Boosting charge transfer of BiOBr/AgBr S-scheme heterojunctions via interface Br atom co-sharing for enhanced visible-light photocatalytic activity

Efficient interfacial charge transfer and robust interfacial interactions are crucial for achieving the superior spatial separation of carriers and developing efficient heterojunction photocatalysts. Herein, BiOBr/AgBr S-scheme heterojunctions are synthesized via the co-sharing of Br atoms using an ion-exchange approach, which involves the in-situ growth of AgBr nanoparticles on the surfaces of BiOBr nanosheets.

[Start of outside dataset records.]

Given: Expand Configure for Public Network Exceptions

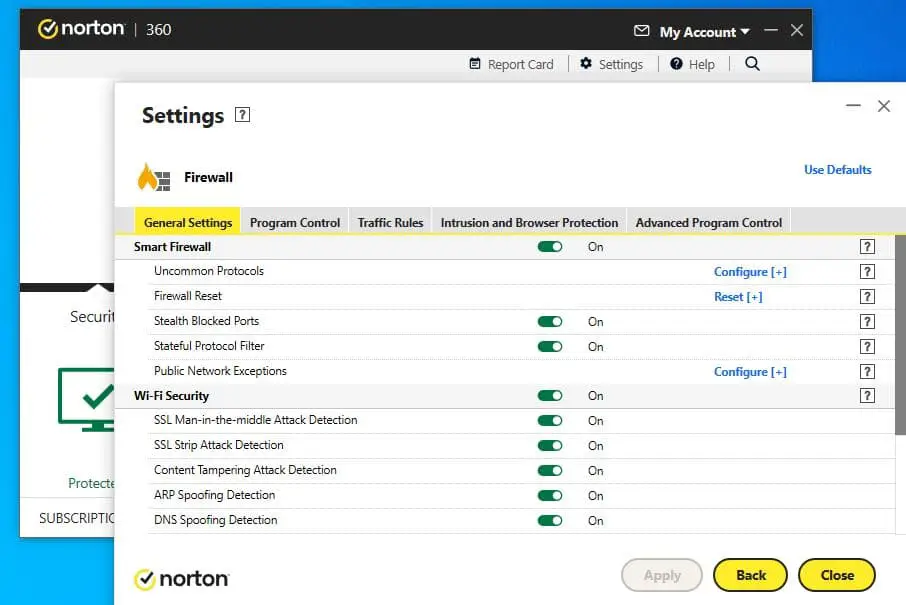Looking at the screenshot, I should click(750, 372).
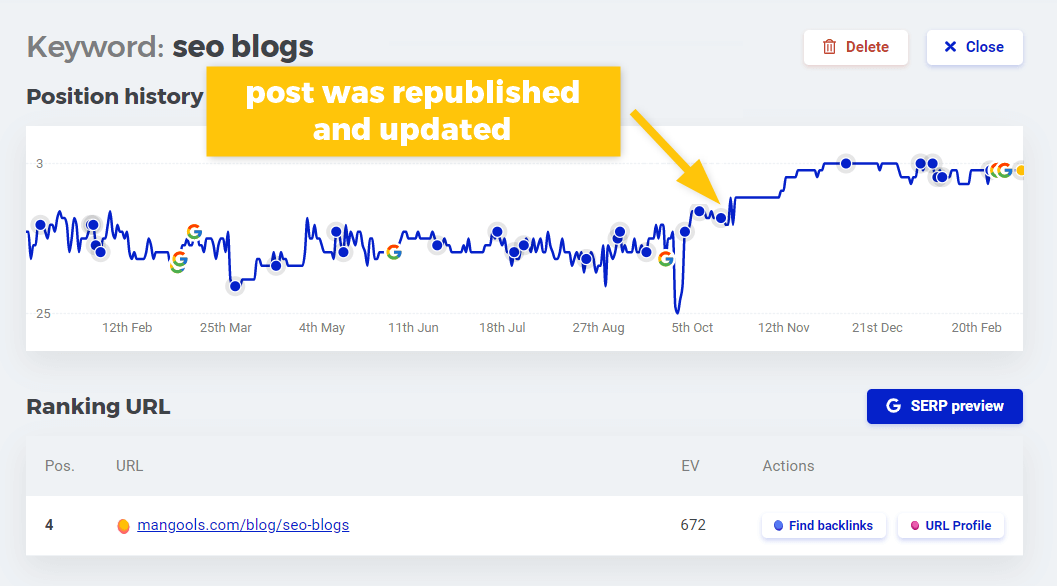Click the EV column header
The height and width of the screenshot is (586, 1057).
click(x=690, y=466)
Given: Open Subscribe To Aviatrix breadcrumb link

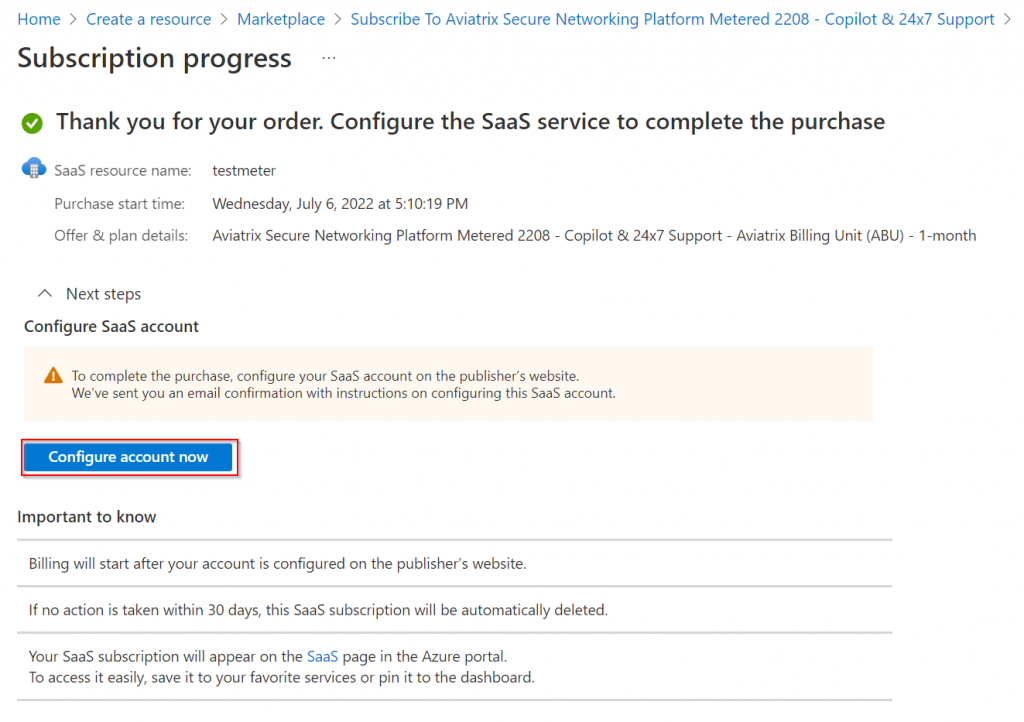Looking at the screenshot, I should [x=672, y=20].
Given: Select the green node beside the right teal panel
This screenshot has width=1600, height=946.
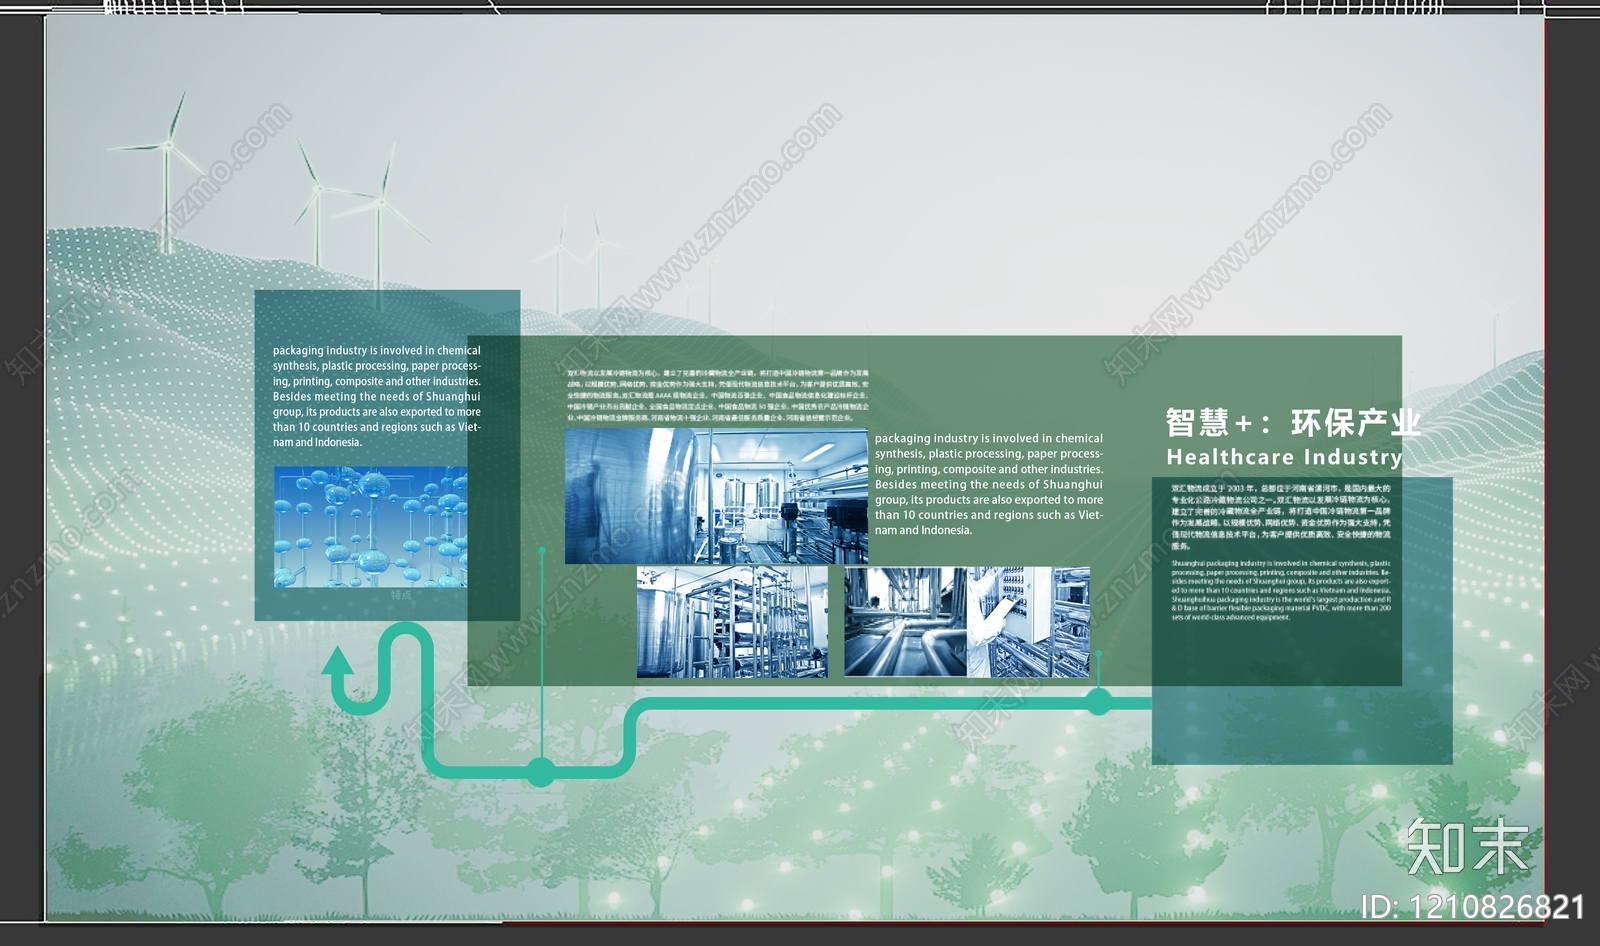Looking at the screenshot, I should point(1099,702).
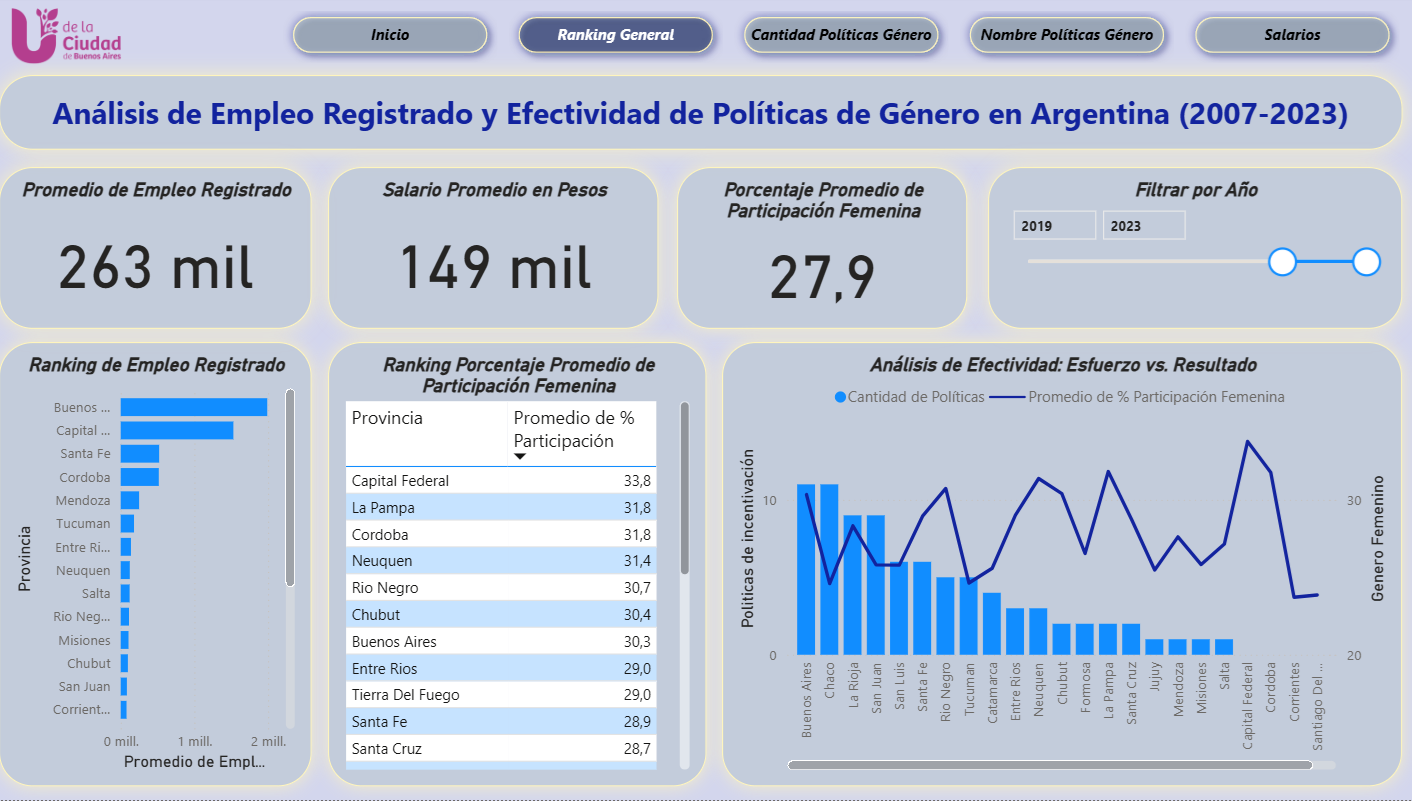
Task: Click the 2023 year input field
Action: tap(1144, 225)
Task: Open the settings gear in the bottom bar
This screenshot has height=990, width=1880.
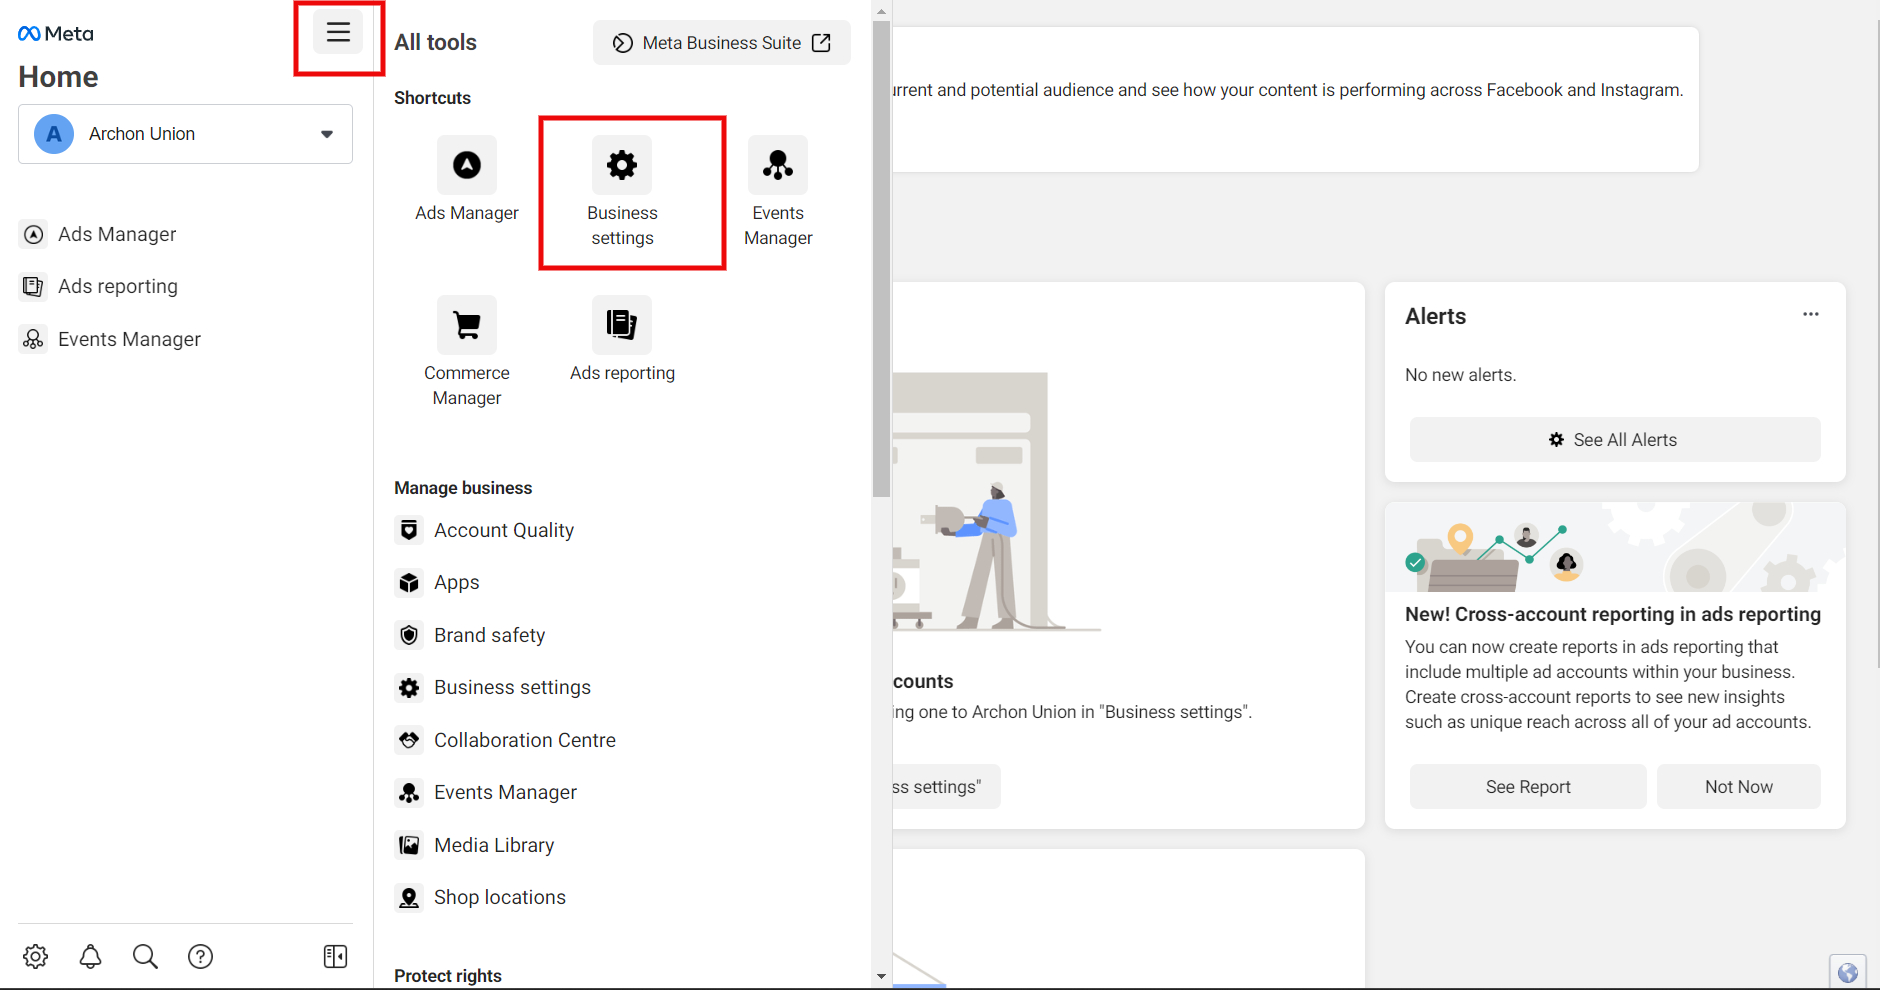Action: click(x=36, y=957)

It is revealed that successful construction of a high–quality interface with strong interactions via Br atom bridge between BiOBr and AgBr, which provided a rapid migration channel for charge carriers. In addition, in-situ XPS, Kelvin probe force microscopy, and electron spin resonance evaluations confirmed the establishment of an S-scheme charge-transfer pathway in this tightly contacted heterojunction, which could efficiently prevent the recombination of photogenerated carriers while retaining carriers with a high redox capacity. Finally, the photocatalytic test confirmed that the BiOBr/AgBr heterojunction showed excellent photocatalytic performance and wide applicability thanks to the construction of high quality heterojunction. Overall, this work highlights the importance of rational designing of heterogeneous interfaces at the atomic level in photocatalysis, and contributes to rationally design BiOBr-based S-scheme heterojunctions photocatalytic materials with high quality atomic co-sharing interfaces. The S-scheme BiOBr/AgBr heterojunction with co-sharing Br atoms had been successfully designed, the synergistic effects of the S-scheme heterojunctions and atomic-level interfacial channels result in enhancing the separation and utilization efficiency of photoinduced carriers, and enhancing the photocatalytic. • A novel BiOBr/AgBr S-scheme heterojunction was established via the interface co-sharing of Br using an ion-exchange method. • Co-sharing Br atom heterointerface promote interfacial charge transfer. • S-scheme heterojunctions promote the migration of carriers and retain photogenerated carriers with high redox potentials. • The photocatalytic degradation of organic pollutants by BiOBr/AgBr S-scheme heterojunctions are significantly improved.